Ce livre m’a beaucoup apporté, en termes d’outils pour analyser le parcours des personnes
que l’on reçoit au sein de ma structure, mais aussi pour des pistes dans la rédaction de mon
mémoire. Mon thème de mémoire portera sur l’éventuelle culture SDF, j’ai donc trouvé
certaines informations. Ce livre m’a aussi aidé à assouvir ma soif de connaissance concernant
la vie des personnes vivant dans la rue. En effet, j’ai toujours voulu approcher le monde de la
rue, mais je ne connaissais pas beaucoup (ou pas du tout) ce milieu.
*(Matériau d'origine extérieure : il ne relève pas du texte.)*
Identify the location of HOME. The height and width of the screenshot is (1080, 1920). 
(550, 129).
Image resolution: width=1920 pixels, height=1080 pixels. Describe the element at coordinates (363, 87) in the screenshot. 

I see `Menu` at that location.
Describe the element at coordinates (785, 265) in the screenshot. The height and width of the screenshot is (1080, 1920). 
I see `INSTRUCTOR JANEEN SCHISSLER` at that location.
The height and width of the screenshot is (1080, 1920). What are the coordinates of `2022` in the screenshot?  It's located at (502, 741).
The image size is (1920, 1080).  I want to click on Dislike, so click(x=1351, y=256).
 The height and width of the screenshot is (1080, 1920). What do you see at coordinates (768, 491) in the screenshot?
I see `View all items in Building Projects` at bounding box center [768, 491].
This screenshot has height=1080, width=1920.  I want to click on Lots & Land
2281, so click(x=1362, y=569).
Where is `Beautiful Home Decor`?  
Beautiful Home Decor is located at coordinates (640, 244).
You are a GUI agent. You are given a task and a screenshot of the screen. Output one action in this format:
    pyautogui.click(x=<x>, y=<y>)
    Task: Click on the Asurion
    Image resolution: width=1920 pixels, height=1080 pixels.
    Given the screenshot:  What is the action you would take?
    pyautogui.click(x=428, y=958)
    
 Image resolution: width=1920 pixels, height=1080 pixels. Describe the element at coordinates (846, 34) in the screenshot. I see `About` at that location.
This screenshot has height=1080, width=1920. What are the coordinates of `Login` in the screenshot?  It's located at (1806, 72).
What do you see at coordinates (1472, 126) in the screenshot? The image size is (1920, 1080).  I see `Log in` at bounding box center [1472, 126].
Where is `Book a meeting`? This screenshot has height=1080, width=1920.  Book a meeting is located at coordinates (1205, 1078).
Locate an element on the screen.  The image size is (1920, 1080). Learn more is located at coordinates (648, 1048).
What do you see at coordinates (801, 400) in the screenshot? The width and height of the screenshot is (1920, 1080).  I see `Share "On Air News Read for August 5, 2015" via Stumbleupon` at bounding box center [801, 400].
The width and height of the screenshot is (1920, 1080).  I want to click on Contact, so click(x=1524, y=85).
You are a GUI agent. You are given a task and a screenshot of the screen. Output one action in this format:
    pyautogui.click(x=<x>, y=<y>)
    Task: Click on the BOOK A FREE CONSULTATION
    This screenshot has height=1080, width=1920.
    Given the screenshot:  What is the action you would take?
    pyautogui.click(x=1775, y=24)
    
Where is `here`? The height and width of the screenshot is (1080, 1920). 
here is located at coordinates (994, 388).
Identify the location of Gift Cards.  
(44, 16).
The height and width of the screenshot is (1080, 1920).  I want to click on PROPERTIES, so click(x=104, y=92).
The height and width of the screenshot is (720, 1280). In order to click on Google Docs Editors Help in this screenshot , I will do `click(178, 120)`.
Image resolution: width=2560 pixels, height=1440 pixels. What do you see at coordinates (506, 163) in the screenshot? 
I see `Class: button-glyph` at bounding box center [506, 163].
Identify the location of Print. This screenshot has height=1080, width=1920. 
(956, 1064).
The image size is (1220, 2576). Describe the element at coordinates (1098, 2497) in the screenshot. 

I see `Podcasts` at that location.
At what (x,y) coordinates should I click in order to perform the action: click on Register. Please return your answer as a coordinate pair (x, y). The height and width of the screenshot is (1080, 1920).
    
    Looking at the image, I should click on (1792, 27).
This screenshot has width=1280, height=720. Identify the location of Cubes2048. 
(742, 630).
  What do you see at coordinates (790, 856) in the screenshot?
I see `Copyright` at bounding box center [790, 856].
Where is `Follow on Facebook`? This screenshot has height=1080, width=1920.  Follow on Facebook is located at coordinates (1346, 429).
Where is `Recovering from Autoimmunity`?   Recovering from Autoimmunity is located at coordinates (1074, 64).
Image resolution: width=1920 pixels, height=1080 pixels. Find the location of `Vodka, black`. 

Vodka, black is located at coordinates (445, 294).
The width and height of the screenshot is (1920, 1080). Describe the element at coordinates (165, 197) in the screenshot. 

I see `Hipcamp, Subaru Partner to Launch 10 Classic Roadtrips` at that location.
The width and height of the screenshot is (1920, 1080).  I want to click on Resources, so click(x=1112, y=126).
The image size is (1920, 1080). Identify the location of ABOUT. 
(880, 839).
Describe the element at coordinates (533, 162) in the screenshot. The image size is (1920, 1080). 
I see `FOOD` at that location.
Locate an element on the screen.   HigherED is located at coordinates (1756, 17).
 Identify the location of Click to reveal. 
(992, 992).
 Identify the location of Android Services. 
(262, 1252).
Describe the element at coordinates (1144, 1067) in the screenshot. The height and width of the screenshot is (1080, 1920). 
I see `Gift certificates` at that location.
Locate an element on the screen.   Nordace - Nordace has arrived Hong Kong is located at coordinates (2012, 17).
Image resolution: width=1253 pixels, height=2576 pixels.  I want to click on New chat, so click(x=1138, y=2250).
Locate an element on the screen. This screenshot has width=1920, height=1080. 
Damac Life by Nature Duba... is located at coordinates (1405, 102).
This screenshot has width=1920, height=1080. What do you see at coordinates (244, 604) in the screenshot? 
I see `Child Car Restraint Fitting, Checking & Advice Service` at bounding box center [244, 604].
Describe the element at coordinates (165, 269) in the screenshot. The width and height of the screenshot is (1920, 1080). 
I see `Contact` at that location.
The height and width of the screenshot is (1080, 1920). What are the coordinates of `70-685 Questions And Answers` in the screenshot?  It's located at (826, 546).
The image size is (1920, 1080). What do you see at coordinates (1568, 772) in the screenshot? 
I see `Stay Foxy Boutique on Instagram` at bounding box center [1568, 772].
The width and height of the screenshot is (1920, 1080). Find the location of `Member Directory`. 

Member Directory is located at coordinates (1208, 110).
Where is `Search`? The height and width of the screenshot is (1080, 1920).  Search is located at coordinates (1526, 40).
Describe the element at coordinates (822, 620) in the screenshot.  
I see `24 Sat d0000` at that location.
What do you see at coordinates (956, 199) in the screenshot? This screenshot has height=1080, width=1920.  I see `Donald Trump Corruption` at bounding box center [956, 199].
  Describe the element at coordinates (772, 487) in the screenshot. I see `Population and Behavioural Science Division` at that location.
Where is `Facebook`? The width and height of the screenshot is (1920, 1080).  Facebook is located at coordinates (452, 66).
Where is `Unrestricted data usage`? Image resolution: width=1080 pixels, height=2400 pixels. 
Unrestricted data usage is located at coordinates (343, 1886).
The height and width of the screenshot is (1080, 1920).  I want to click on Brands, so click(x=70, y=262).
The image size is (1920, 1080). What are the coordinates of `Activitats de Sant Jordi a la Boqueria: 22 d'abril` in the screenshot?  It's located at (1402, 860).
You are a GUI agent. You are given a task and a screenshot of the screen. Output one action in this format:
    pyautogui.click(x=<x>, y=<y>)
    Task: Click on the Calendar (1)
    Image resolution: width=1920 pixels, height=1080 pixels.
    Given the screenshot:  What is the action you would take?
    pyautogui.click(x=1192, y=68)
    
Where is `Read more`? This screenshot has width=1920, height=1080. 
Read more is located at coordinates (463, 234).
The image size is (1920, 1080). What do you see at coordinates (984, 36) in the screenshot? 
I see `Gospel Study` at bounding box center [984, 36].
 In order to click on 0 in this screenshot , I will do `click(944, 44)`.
Ce livre me donne une
impression de mieux maitriser ce qui m’entoure, par la compréhension de l’historique de la
prise en charge SDF, par la connaissance de leur méthode de survie et capacité de la
débrouille. Ainsi je peux comprendre les attitudes et réactions des personnes que l’on
accueille dans l’association. Enfin, il permet aussi de mieux analyser les fonctionnements de
l’Etat face à la question SDF ainsi que le fonctionnement de leur prise en charge. Je pense que
c’est un livre à conseiller pour une personne qui débute une étude sur les personnes SDF car il
expose un premier décor de leur mode de vie et entourage.